Built-in Roles in Azure Synapse Analytics Workspace

What is Azure Synapse Analytics?

Azure Synapse Analytics has many built-in roles that will help to manage access to Synapse resources. These roles allow you to control what users and applications can do within a Synapse workspace. Synapse RBAC Roles can be assigned by Synapse Administrators. A workspace-level Synapse Administrator can grant access to any workspace. A lower-level Synapse administrator can grant access to only a specific scope. When a new workspace is created, the creator is automatically given the Synapse Administrator role at workspace scope.

Here are some of the common built-in roles in Azure Synapse Analytics.

  1. Synapse Administrator: The topmost and powerful role in Synapse Analytics which provides full control over the entire Synapse workspace. It has the ability to manage all resources within the workspace, including databases, SQL pools, data flows, and even the security settings.
    1. Full Control
    2. Workspace Management
    3. Security/Access Control
    4. SQL Pool Management
    5. Data Flow and Data Integration runtime control
    6. Resource Provisioning
    7. Integration with Other Azure Services

Due to the extensive control and privileges associated with the Synapse Administrator role, it's crucial to assign this role only to trusted individuals or teams who need to have this level of control over the workspace.

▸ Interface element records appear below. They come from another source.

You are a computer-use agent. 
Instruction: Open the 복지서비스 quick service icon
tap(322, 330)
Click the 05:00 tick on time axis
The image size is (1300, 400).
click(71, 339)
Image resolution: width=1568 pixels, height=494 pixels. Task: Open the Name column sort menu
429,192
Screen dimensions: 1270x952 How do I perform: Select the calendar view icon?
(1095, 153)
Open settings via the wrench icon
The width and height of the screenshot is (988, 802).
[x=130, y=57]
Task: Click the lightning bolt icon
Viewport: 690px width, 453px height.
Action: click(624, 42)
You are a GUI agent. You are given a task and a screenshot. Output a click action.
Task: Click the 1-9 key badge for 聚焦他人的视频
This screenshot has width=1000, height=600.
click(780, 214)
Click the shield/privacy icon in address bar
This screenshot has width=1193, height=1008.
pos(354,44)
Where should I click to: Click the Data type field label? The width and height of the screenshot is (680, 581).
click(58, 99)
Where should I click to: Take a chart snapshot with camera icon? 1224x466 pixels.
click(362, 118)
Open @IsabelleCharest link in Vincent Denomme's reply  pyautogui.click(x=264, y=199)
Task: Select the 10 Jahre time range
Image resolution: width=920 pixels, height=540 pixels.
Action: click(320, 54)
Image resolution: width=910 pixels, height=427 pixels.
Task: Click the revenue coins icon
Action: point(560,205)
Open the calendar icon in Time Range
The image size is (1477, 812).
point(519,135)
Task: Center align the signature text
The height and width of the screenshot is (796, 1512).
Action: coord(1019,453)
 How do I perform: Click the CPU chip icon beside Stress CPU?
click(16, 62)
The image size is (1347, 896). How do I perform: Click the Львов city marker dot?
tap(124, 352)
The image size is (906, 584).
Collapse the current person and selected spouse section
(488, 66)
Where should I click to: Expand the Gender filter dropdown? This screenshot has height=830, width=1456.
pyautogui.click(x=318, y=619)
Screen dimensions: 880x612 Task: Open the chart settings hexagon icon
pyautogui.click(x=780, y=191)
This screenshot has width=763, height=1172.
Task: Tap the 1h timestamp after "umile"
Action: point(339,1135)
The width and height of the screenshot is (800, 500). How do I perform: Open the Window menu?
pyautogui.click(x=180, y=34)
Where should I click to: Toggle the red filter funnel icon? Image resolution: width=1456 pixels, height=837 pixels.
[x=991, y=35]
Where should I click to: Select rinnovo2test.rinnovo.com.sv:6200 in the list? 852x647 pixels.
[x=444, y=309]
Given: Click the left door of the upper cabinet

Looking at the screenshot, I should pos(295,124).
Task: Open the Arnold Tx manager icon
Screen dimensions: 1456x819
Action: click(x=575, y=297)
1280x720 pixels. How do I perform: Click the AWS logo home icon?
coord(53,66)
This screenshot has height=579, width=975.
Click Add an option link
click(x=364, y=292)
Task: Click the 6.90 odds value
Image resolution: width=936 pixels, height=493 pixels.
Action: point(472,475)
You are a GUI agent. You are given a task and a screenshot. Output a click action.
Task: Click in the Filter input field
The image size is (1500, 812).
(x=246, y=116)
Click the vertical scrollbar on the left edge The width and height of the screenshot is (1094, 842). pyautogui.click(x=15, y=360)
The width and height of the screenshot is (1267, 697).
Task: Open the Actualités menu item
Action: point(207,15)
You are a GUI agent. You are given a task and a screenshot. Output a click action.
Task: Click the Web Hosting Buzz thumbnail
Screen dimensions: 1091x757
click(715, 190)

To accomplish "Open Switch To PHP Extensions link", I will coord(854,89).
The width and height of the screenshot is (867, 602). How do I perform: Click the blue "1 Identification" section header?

  1. Synapse Contributor: Can create, update, and delete resources but don’t have control over access to the workspace. This role can manage all the resources within the synapse workspace. This role is less powerful than the "Synapse Administrator" role but still provides substantial control over resources within a Synapse Analytics workspace.
    1. Create, Update, Delete
    2. Data Flow and Data Integration
    3. Limited Security Control
    4. Resource Provisioning/Deprovisioning
  2. Synapse SQL Administrator: This role focuses only on the SQL functionality of Synapse Analytics. It allows users to manage and configure SQL pools, databases, and data flows within the workspace.
    1. SQL Pool Management - Create, update, and delete SQL pools, as well as adjusting performance & scale
    2. Database Management
    3. SQL Query and Script Execution
    4. Limited Control over Workspace Resources
    5. Security and Access Control
  3. Synapse Apache Spark Administrator: This role allows the Run a notebook and review its output, or submit a Spark job. It provides full access to apache spark pools and its activities but cannot grant access to other users. The users with this role can also read all other publish code artifacts.
    1. All actions on Spark artifacts
    2. All actions on Spark activities
  4. Synapse Artifact Publisher: This role allows to read, update, delete and create to all the published code and outputs including the currently scheduled pipelines. The restriction is it doesn’t have the permission to run the code, pipelines or granting access to some other users.
    1. Read all the published artifacts and also publish the artifacts
    2. View notebooks, spark jobs and the pipeline outputs
  5. Synapse Artifact User: This is a role which has limited permissions but works at workspace level. Can read to the published code artifacts and at the same time can create new artifacts but cannot publish them or run the code.
  6. Synapse Compute Operator: Can monitor and cancel spark jobs submitted by any user. Can submit spark jobs and view all the jobs and view the spark pool logs.
  7. Synapse Monitoring Operator: Specialized role for monitoring the workloads of synapse. For reading already published code artifacts and completed notebooks including output logs of the pipeline runs. Could not run or cancel pipelines, spark notebooks and their jobs.
  8. Synapse Credential User: Use of secrets in credentials and connected services during runtime and configuration times throughout operations such as pipeline runs. This role, scoped to the workspace system identity, is necessary to run pipelines.
    1. Role is scoped to a credential
    2. Permits access to data via linked service by a credential
    3. Allows execution of pipelines protected by system identity credentials
  9. Synapse Linked Data Manager: With this role it is used to create credentials, linked services, and managed private endpoint and also to manage them. Useful to establish credential-protected managed private endpoints that utilizes the linked services.
  10. Synapse User:  List and examine the specifics of Integration runtimes, SQL pools, Apache Spark pools, published linked services, and the login credentials. But excludes additional publicly available code artifacts.  Can produce new artifacts but requires more permissions in order to run or publish.

Summary

These roles are assigned at different scopes, such as the subscription, resource group, workspace, or even individual resources. To assign roles, you can use Azure Portal, Azure PowerShell, Azure CLI, or Azure Resource Manager templates. As with any role assignment in Azure, it's crucial to follow the principle of least privilege, which means only granting the permissions necessary for users to perform their specific tasks and responsibilities, and avoiding over-assigning privileges that could potentially lead to security risks.